Criteria for Resolution:

1. Definition of "New Lab":

- A "new lab" refers to any company, lab, or other entity that is not OpenAI, Anthropic, DeepMind, Google, Meta, Mixtral, xAI, Microsoft, Nvidia or any subsidiary or parent company of them.

2. Top-Performing Generally Capable AI Frontier Model:

- The AI frontier model must achieve no less than a robust second place by performance. This includes:

- Unambiguous first place.

- Unambiguous second place.

- Ambiguous first place.

- Sharing first place.

- Sharing second place does not qualify.

3. Performance Metrics:

- Performance will be judged based on the most well-accepted metrics and user opinions and approvals available by then.

- For example, metrics may include benchmarks such as MMLU, HumanEval, and other relevant AI performance benchmarks.

looking through the LMSYS leaderboard you might be missing at least: 01 AI, Alibaba, Cohere, Nvidia, Reka AI, Zhipu AI

Thanks. I will add Nvidia. With that, the list will remain fixed.

The compute cost of training a cutting edge model is in the hundreds of millions currently. Epoch estimates that it's going to continue to go up by 0.2 OOM each year.

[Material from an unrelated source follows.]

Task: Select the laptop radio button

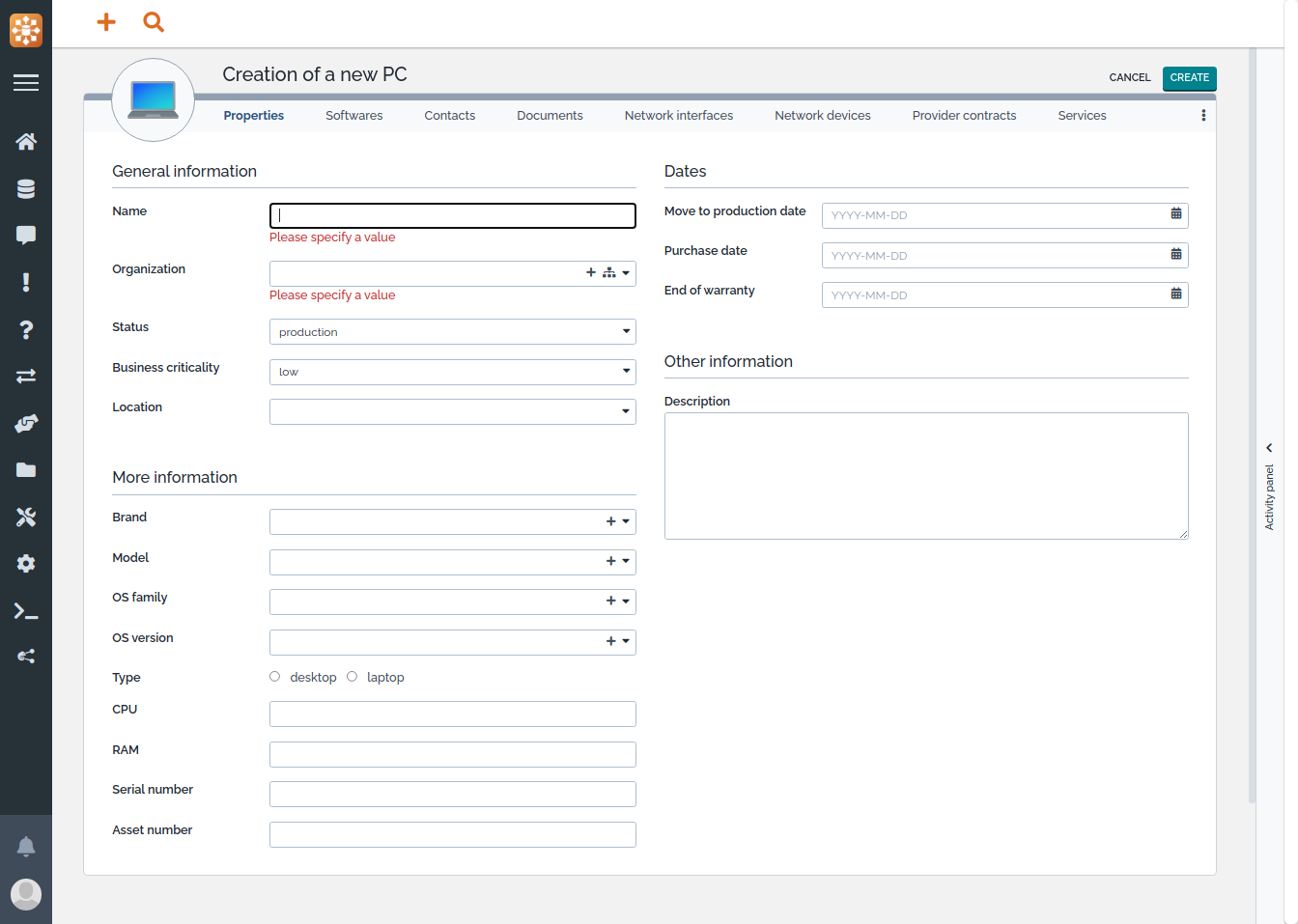Action: click(353, 677)
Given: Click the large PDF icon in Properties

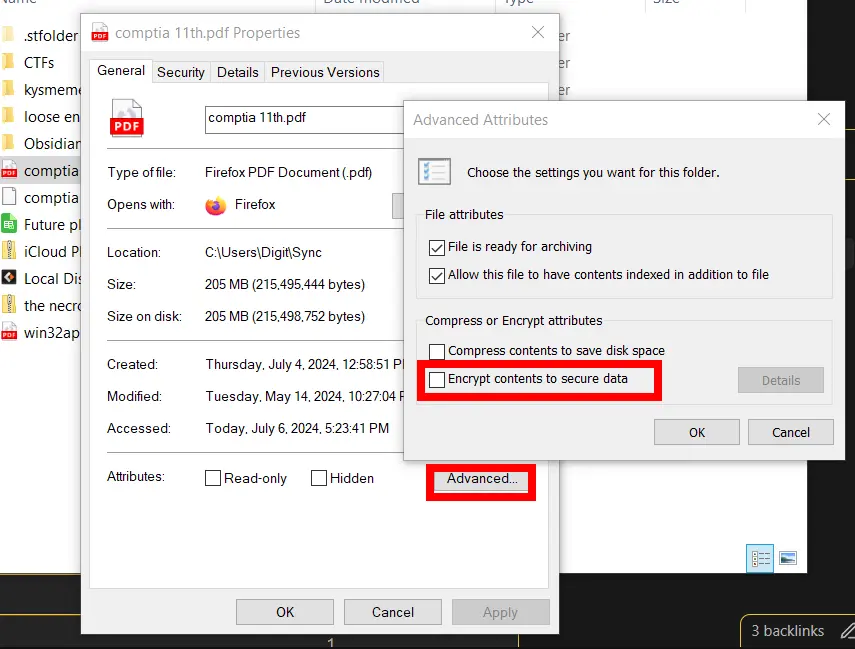Looking at the screenshot, I should tap(127, 118).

That's without accounting for the human capital costs. Training a cutting edge model is going to require a bunch of engineering schlep, which means hiring some world class people.

You need to have both deep pockets and a strong motivation to start an AI lab for this to make sense. So maybe a national govenrment?

what about Microsoft?

Yes, I think it is reasonable to add Microsoft to the list.

Is this only about language models? Or do video generation models matter as well?

It must be considered a general purpose model with general capabilities. A video generation model can in principle be in this class. If there is a capable video generation model that can be applied for various tasks and it demonstrates strong intelligence capabilities, it will qualify. If, for example, it is just the best model in the category of the most aesthetically beautiful short videos generators or the best advertisement producers, it will not qualify.

IMO actioned conditioned video prediction models could be considered „general“ forward dynamics models/world models. But I see how your definition is more (text-based) task bound. Thanks for clarifying.

If it is a music production model does it count or has to be general purpose language or multimodal model?

It muse be a general purpose model.

foundational models suck at benchmarks, I thought? Like they need to be finetuned / RLHFed to reliably answer questions they are asked? not sure though. I haven't seen openai or anthropic give benchmark or access to their foundational model.

I mean of course fine-tuned versions of the models. By foundational I mean here generally capable large frontier models, not necessarily non-RLHFed.

Replaced with frontier, maybe less confusing.